The merger of Bharat Financial Inclusion with IndusInd Bank could turn out to be profitable for the bank, said brokerages, a day after the lender and the micro-finance company announced signing of an exclusivity agreement on a possible merger.
Brokerages have also maintained their stance on IndusInd Bank stock. The deal will likely value Bharat Financial at about $2.2 billion, according to a Bloomberg News report.
Here’s what brokerages said on the merger talks:
CLSA On The Potential Merger
- Benefits for Bharat Financial Shareholders: Lower regulatory risk and funding costs.
- Benefits for IndusInd Post Merger: Ability to leverage Bharat FInancial’s Tier I CAR of above 30 percent (also capital release) and PSLC fees.
- The impact on IndusInd Bank’s earnings depends on the pace of normalisation of business for Bharat Financial.
- There could be some rise in IndusInd’s asset-risk profile post-merger as the share of micro-finance company rises to 8 percent of loans.
- Post-merger, we expect consolidated RoAs and RoEs to be 2.1 percent and 19.0 percent respectively.

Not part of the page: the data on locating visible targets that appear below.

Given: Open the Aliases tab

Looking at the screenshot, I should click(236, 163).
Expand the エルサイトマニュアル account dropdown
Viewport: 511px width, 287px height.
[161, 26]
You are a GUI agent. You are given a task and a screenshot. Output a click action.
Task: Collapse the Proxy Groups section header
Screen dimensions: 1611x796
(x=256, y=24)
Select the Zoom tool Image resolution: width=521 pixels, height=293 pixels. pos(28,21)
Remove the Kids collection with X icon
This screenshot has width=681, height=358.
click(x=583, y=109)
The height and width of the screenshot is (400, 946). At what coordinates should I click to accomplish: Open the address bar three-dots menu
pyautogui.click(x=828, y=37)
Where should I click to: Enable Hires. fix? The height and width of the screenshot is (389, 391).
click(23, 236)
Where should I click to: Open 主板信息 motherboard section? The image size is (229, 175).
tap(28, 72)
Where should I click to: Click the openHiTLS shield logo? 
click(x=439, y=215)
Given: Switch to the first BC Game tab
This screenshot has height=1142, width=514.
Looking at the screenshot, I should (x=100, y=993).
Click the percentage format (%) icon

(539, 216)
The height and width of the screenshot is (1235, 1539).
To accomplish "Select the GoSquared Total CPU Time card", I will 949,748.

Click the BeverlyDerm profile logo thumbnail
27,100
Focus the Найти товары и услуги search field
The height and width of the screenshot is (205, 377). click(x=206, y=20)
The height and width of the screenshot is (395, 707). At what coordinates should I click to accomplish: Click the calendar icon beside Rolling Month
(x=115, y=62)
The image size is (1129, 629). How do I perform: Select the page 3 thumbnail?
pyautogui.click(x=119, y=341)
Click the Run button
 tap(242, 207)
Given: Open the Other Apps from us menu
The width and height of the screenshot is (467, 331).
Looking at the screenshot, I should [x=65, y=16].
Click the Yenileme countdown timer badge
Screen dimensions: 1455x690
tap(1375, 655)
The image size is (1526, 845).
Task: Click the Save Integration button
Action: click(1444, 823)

- The deal is also expected to improve the common equity tier 1 ratio to about 15.5 from 14 percent currently.
On IndusInd Bank
- The IndusInd Bank- Bharat Financial merger will create the most profitable universal bank.
- Bharat Financial can generate higher return on equity.
- The merger, if successful, will add about 6.6 percent to IndusInd Bank’s existing loans and about 6 percent to its balance sheet.
- Post-merger, the share of retail will increase to about 47 percent.
- The potential acquisition of Bharat Financial will bring along a strong sales force network and supporting technology infrastructure.
- Stock Rating: Maintain ‘Overweight’.
- Target Price: Hiked to Rs 1,975 from Rs 1,675.
- Acquisition accretive with some near-term integration risks.
- The merger will give IndusInd Bank, a firm footing in micro-finance segment.
- Expect IndusInd Bank will enhance Bharat Financial's profitability via lower COF, better operational discipline and, over time, cross-selling.
- With about 6 percent move in IndusInd Bank on Monday (Nifty +0.7 percent), it seems to indicate that the market is looking for the short-term risks.
- Stock Rating: Maintain ‘Outperform’.
- Target Price: Unchanged at Rs 1,625.
- Expect 9 basis points and 95 basis points improvement in steady state Return on assets and Return on equity respectively, on the back of this acquisition for IndusInd Bank.
- Micro-finance institutions loans would comprise 9.7 percent of post-merger IndusInd Bank advances.
- Will not expect a boost to CASA ratio from the merger.
- Lower cost of funds, lower operating costs, better capital efficiency and higher leverage are key synergy benefits.
- Stock Rating: Maintain ‘Neutral’.
- Target Price: Unchanged at Rs 1,800.
- IndusInd merger with Bharat Financial could be EPS accretive by FY19-20.
- Microfinance to generate high ROEs for IndusInd Bank; Expect Tier I ROE to increase by 75 basis points.
- IndusInd's EPS post-merger to increase by 1 percent and 5 percent in FY19 and FY20 respectively, assuming swap ratio of 0.67 and funds savings of 125 basis points in FY19/20.
- Net interest margins to be higher by 40-45 basis points in FY19-20 estimates to 4.4-4.5 percent.
- Stock Rating: Maintain ‘Buy’.
- Target Price: Unchanged at Rs 1,850.
- Long-term positive for IndusInd Bank.
- Value, earnings accretive by FY19.
- IndusInd Bank becomes a dominant player in the micro-finance space with the merger.
- Micro-finance business under a bank setup will be more profitable.
- Better MFI prospects, lower funding cost, and better leverage are the key benefits for IndusInd Bank.
- Expected swap ratio of 1.6-1.7 Bharat Financial shares for 1 share of IndusInd Bank.
- We believe that the investors can play the short-term merger upside through Bharat Financial which potentially has more merger-related upside compared to IndusInd Bank.
- Higher growth, lower funding cost for Bharat Financial assets, offering deposits to Bharat Financial customers, front loaded provisions in Bharat Financial are the key positives.
- Expect funding cost to fall by 80-100 basis points.
- Merger to add 6 percent to loans, 9 percent to assets under management and around 40 basis points to gross NIMs.